GOAL OF THE EXERCISE: The records that follow must be transcribed in full, without any change.

Data extracted from a collection
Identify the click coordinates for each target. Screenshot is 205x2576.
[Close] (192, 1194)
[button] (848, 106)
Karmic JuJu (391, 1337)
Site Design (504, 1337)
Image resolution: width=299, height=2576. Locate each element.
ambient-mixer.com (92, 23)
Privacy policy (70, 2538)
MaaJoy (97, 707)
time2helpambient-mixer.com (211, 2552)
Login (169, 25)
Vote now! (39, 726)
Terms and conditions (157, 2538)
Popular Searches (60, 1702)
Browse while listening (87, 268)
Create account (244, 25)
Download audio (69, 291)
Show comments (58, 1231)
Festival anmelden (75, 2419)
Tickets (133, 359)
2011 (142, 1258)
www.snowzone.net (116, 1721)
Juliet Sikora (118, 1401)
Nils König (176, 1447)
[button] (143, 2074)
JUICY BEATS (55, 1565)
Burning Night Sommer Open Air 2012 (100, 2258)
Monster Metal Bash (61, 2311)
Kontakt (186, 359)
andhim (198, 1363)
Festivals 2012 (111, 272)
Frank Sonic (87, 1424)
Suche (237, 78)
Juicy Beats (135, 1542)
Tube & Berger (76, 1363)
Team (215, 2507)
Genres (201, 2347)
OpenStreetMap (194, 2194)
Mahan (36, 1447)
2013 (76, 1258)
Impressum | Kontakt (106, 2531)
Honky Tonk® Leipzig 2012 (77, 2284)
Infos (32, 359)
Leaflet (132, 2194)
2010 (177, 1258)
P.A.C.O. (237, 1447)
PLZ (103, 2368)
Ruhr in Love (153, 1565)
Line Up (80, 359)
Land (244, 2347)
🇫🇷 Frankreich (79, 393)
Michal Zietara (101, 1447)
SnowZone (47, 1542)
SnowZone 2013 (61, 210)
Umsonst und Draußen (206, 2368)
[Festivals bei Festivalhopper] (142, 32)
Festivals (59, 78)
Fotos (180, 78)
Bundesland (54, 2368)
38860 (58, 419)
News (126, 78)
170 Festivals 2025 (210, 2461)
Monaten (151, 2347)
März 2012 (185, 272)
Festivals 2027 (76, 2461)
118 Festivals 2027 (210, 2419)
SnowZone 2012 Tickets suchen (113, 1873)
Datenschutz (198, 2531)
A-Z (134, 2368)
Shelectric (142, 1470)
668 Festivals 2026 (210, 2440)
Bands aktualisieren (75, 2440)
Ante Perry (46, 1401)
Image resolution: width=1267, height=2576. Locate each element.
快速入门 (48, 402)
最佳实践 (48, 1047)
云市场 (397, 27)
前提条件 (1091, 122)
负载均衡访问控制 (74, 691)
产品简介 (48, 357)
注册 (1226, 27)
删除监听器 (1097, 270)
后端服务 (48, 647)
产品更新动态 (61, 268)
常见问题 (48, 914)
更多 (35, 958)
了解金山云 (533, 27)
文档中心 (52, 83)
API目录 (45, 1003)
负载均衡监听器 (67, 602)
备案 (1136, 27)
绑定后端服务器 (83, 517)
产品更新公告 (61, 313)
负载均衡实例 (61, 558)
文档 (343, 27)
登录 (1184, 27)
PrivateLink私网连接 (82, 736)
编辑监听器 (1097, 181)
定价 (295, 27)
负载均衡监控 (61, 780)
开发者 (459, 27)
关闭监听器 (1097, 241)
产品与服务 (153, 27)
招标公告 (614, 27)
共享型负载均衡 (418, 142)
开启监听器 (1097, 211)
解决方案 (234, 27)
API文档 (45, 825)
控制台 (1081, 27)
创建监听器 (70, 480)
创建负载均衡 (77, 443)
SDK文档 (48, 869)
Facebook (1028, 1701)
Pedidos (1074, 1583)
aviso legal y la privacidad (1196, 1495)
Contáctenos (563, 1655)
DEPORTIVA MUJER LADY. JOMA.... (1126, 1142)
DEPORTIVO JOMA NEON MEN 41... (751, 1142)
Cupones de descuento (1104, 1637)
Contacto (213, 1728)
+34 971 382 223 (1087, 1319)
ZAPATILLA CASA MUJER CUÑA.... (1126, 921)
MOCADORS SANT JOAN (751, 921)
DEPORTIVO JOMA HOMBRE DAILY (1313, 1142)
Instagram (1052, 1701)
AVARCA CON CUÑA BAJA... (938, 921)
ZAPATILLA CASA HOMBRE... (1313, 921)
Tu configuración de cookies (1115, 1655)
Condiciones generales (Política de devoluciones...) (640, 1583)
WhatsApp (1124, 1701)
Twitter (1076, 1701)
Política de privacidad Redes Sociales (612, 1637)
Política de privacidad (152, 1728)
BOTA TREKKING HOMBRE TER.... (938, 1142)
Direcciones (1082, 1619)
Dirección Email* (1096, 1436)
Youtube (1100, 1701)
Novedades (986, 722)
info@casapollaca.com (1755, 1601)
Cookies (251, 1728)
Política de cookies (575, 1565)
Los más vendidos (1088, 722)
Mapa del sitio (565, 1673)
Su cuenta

SOLVED PROBLEM:
Identify the click coordinates for each target. Screenshot is 205x2576.
[Close] (192, 1194)
[button] (848, 106)
Karmic JuJu (391, 1337)
Site Design (504, 1337)
Image resolution: width=299, height=2576. Locate each element.
ambient-mixer.com (92, 23)
Privacy policy (70, 2538)
MaaJoy (97, 707)
time2helpambient-mixer.com (211, 2552)
Login (169, 25)
Vote now! (39, 726)
Terms and conditions (157, 2538)
Popular Searches (60, 1702)
Browse while listening (87, 268)
Create account (244, 25)
Download audio (69, 291)
Show comments (58, 1231)
Festival anmelden (75, 2419)
Tickets (133, 359)
2011 (142, 1258)
www.snowzone.net (116, 1721)
Juliet Sikora (118, 1401)
Nils König (176, 1447)
[button] (143, 2074)
JUICY BEATS (55, 1565)
Burning Night Sommer Open Air 2012 (100, 2258)
Monster Metal Bash (61, 2311)
Kontakt (186, 359)
andhim (198, 1363)
Festivals 2012 (111, 272)
Frank Sonic (87, 1424)
Suche (237, 78)
Juicy Beats (135, 1542)
Tube & Berger (76, 1363)
Team (215, 2507)
Genres (201, 2347)
OpenStreetMap (194, 2194)
Mahan (36, 1447)
2013 (76, 1258)
Impressum | Kontakt (106, 2531)
Honky Tonk® Leipzig 2012 (77, 2284)
Infos (32, 359)
Leaflet (132, 2194)
2010 (177, 1258)
P.A.C.O. (237, 1447)
PLZ (103, 2368)
Ruhr in Love (153, 1565)
Line Up (80, 359)
Land (244, 2347)
🇫🇷 Frankreich (79, 393)
Michal Zietara (101, 1447)
SnowZone (47, 1542)
SnowZone 2013 (61, 210)
Umsonst und Draußen (206, 2368)
[Festivals bei Festivalhopper] (142, 32)
Festivals (59, 78)
Fotos (180, 78)
Bundesland (54, 2368)
38860 (58, 419)
News (126, 78)
170 Festivals 2025 (210, 2461)
Monaten (151, 2347)
März 2012 (185, 272)
Festivals 2027 (76, 2461)
118 Festivals 2027 (210, 2419)
SnowZone 2012 Tickets suchen (113, 1873)
Datenschutz (198, 2531)
A-Z (134, 2368)
Shelectric (142, 1470)
668 Festivals 2026 (210, 2440)
Bands aktualisieren (75, 2440)
Ante Perry (46, 1401)
Image resolution: width=1267, height=2576. Locate each element.
快速入门 (48, 402)
最佳实践 (48, 1047)
云市场 (397, 27)
前提条件 (1091, 122)
负载均衡访问控制 (74, 691)
产品简介 (48, 357)
注册 (1226, 27)
删除监听器 (1097, 270)
后端服务 (48, 647)
产品更新动态 (61, 268)
常见问题 (48, 914)
更多 (35, 958)
了解金山云 (533, 27)
文档中心 (52, 83)
API目录 (45, 1003)
负载均衡监听器 (67, 602)
备案 (1136, 27)
绑定后端服务器 (83, 517)
产品更新公告 (61, 313)
负载均衡实例 (61, 558)
文档 (343, 27)
登录 (1184, 27)
PrivateLink私网连接 (82, 736)
编辑监听器 (1097, 181)
定价 (295, 27)
负载均衡监控 (61, 780)
开发者 (459, 27)
关闭监听器 (1097, 241)
产品与服务 (153, 27)
招标公告 (614, 27)
共享型负载均衡 (418, 142)
开启监听器 (1097, 211)
解决方案 (234, 27)
API文档 (45, 825)
控制台 (1081, 27)
创建监听器 (70, 480)
创建负载均衡 (77, 443)
SDK文档 (48, 869)
Facebook (1028, 1701)
Pedidos (1074, 1583)
aviso legal y la privacidad (1196, 1495)
Contáctenos (563, 1655)
DEPORTIVA MUJER LADY. JOMA.... (1126, 1142)
DEPORTIVO JOMA NEON MEN 41... (751, 1142)
Cupones de descuento (1104, 1637)
Contacto (213, 1728)
+34 971 382 223 (1087, 1319)
ZAPATILLA CASA MUJER CUÑA.... (1126, 921)
MOCADORS SANT JOAN (751, 921)
DEPORTIVO JOMA HOMBRE DAILY (1313, 1142)
Instagram (1052, 1701)
AVARCA CON CUÑA BAJA... (938, 921)
ZAPATILLA CASA HOMBRE... (1313, 921)
Tu configuración de cookies (1115, 1655)
Condiciones generales (Política de devoluciones...) (640, 1583)
WhatsApp (1124, 1701)
Twitter (1076, 1701)
Política de privacidad Redes Sociales (612, 1637)
Política de privacidad (152, 1728)
BOTA TREKKING HOMBRE TER.... (938, 1142)
Direcciones (1082, 1619)
Dirección Email* (1096, 1436)
Youtube (1100, 1701)
Novedades (986, 722)
info@casapollaca.com (1755, 1601)
Cookies (251, 1728)
Política de cookies (575, 1565)
Los más vendidos (1088, 722)
Mapa del sitio (565, 1673)
Su cuenta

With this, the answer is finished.